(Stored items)
********************
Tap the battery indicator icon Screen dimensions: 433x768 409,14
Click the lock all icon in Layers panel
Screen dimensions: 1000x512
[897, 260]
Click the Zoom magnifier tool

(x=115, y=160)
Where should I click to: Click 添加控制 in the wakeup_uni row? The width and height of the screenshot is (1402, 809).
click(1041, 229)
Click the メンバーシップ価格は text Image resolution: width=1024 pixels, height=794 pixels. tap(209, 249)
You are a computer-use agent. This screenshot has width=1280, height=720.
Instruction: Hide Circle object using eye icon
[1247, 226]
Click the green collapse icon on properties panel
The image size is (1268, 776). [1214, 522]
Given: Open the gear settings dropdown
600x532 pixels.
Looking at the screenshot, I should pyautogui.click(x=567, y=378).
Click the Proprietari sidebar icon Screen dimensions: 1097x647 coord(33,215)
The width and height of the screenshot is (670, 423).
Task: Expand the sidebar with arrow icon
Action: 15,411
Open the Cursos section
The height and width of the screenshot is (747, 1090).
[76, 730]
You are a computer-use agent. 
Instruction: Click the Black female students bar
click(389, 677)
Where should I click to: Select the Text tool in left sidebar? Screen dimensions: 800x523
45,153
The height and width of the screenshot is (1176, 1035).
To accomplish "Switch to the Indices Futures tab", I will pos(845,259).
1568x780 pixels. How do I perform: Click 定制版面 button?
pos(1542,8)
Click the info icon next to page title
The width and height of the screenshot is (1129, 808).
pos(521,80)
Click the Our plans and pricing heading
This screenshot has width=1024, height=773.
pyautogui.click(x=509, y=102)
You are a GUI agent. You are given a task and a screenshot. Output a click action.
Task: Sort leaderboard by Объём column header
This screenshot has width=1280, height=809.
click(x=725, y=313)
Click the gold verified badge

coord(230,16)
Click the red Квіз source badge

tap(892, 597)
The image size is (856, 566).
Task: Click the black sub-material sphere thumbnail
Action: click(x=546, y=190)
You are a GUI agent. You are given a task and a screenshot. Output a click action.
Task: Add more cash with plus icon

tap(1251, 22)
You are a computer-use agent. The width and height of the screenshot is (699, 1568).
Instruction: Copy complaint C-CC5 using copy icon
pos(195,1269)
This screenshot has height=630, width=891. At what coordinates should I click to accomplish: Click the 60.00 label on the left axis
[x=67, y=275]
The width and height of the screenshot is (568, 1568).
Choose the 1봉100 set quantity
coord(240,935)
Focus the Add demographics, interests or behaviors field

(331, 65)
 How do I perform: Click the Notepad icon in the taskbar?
********************
The answer should consist of the lines from the first line of the entries through the line with "Given: Open the gear settings dropdown", copied exactly.

Tap the battery indicator icon Screen dimensions: 433x768 409,14
Click the lock all icon in Layers panel
Screen dimensions: 1000x512
[897, 260]
Click the Zoom magnifier tool

(x=115, y=160)
Where should I click to: Click 添加控制 in the wakeup_uni row? The width and height of the screenshot is (1402, 809).
click(1041, 229)
Click the メンバーシップ価格は text Image resolution: width=1024 pixels, height=794 pixels. tap(209, 249)
You are a computer-use agent. This screenshot has width=1280, height=720.
Instruction: Hide Circle object using eye icon
[1247, 226]
Click the green collapse icon on properties panel
The image size is (1268, 776). [1214, 522]
Given: Open the gear settings dropdown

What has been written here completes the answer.